Texto do exercício:
*****

Arquivo

Em busca do tempo perdido

o que há para ver

Há um provérbio sobre a irreversibilidade do tempo que circula, sob diversas formas, pelas obras e fragmentos de muitos autores da Grécia Antiga. Entre eles conta-se Aristóteles, que na sua “Ética a Nicómaco” (1139b) o formula nos seguintes termos (mais coisa, menos coisa): «Apenas isto é negado até a Deus:/ O poder de desfazer o que foi feito.» Já na contemporaneidade, Schelling dirá algo de semelhante na sua “Philosophie der Offenbarung” (a saber: que o poder de voltar atrás não configura um atributo divino) e Jankélévitch definirá mesmo a temporalidade irreversível como o problema filosófico por excelência (leia-se “L’Irréversible et la Nostalgie”).

Perguntar-me-ão agora, e não sem pertinência, de que modo se relaciona este exercício de pirotecnia cultural com o novo filme de Tony Scott (cineasta que, aviso desde já, não tem por hábito fazer as minhas delícias). Aparentemente, de modo nenhum. Que relação poderia haver, de resto, entre a alta costura filosófica e um “thriller” policial de ficção científica que assinala a sexta colaboração entre Scott e Jerry Bruckheimer, ou melhor, entre um dos mais estereotipados realizadores de Hollywood e um dos mais fastidiosos produtores de “blockbusters” de que a história do cinema guarda memória (recordemos aqui que a dupla Scott-Bruckheimer foi responsável, entre outras coisas, pelo retumbante sucesso comercial de “Top Gun – Ases Indomáveis”)?

O despropósito do paralelismo não é, porém, assim tão evidente. De facto, por estranho que possa parecer, “Déjà Vu” está bastante longe de constituir o objecto convencional, escolástico e comezinho que muitos (entre os quais eu próprio) estariam à espera que fosse. Não tanto por obra e graça da realização de Scott (que continua a primar pelos efeitos fáceis a que já nos acostumou: banda sonora desnecessariamente enfática, montagem frenética repleta de “ralentis” retóricos, etc.) como por mérito de um argumento descabelado que mescla atentados terroristas, o tema da predestinação e viagens no tempo para diagnosticar a grande neurose colectiva com a qual hoje se debate a sociedade americana, ou seja: a impossibilidade de desfazer o que fez ou deixou que fosse feito (Oaklahoma; 11/9; Segunda Guerra do Golfo; devastação de Nova Orleães pelo furacão Katrina).

*****

Dados fornecidos:
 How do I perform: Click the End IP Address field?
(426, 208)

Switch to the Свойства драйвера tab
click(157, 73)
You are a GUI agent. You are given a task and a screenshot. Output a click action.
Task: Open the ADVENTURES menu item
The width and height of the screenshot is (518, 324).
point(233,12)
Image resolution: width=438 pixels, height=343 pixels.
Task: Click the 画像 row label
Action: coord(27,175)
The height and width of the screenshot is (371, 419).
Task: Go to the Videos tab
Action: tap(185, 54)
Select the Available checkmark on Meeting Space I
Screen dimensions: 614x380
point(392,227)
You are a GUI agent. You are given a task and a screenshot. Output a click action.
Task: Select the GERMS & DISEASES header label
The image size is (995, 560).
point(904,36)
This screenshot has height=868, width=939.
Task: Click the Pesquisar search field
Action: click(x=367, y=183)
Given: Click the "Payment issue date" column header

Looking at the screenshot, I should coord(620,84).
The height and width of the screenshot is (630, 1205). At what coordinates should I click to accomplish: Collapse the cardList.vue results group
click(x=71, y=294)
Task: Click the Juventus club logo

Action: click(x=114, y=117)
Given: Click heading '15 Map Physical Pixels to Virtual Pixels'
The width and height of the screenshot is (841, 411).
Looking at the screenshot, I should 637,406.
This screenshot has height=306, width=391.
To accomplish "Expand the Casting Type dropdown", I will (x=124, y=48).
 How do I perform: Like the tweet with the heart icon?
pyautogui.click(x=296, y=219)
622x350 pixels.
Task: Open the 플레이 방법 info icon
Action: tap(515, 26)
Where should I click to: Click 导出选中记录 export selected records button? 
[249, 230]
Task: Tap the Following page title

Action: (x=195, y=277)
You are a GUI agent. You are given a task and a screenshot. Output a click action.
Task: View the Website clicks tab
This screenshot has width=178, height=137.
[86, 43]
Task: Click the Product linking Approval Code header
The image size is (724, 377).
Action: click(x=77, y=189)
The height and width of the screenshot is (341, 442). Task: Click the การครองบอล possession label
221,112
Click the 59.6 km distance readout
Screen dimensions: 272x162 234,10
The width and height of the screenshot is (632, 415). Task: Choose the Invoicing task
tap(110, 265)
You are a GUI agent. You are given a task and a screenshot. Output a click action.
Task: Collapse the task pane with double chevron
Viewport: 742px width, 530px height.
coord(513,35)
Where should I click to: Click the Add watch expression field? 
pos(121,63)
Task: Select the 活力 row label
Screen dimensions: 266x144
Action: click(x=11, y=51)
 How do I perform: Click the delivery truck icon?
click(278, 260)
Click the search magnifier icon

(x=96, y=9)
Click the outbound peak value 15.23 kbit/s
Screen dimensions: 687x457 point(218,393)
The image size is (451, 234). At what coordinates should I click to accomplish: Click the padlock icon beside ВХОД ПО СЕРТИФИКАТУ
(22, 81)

*****

Instruções da tarefa:
Indique se cada afirmação abaixo está de acordo com a crítica sobre «Déjà Vu», respondendo sim ou não e citando as palavras exatas da crítica que o decidem. (a) Aristóteles formula o provérbio sobre a irreversibilidade do tempo na «Ética a Nicómaco». (b) O autor costuma apreciar os filmes de Tony Scott. (c) «Déjà Vu» é a sexta colaboração entre Tony Scott e Jerry Bruckheimer.

Espaço de resposta:
(a) Sim: «Entre eles conta-se Aristóteles, que na sua “Ética a Nicómaco” (1139b) o formula nos seguintes termos»
(b) Não: «não tem por hábito fazer as minhas delícias»
(c) Sim: «assinala a sexta colaboração entre Scott e Jerry Bruckheimer»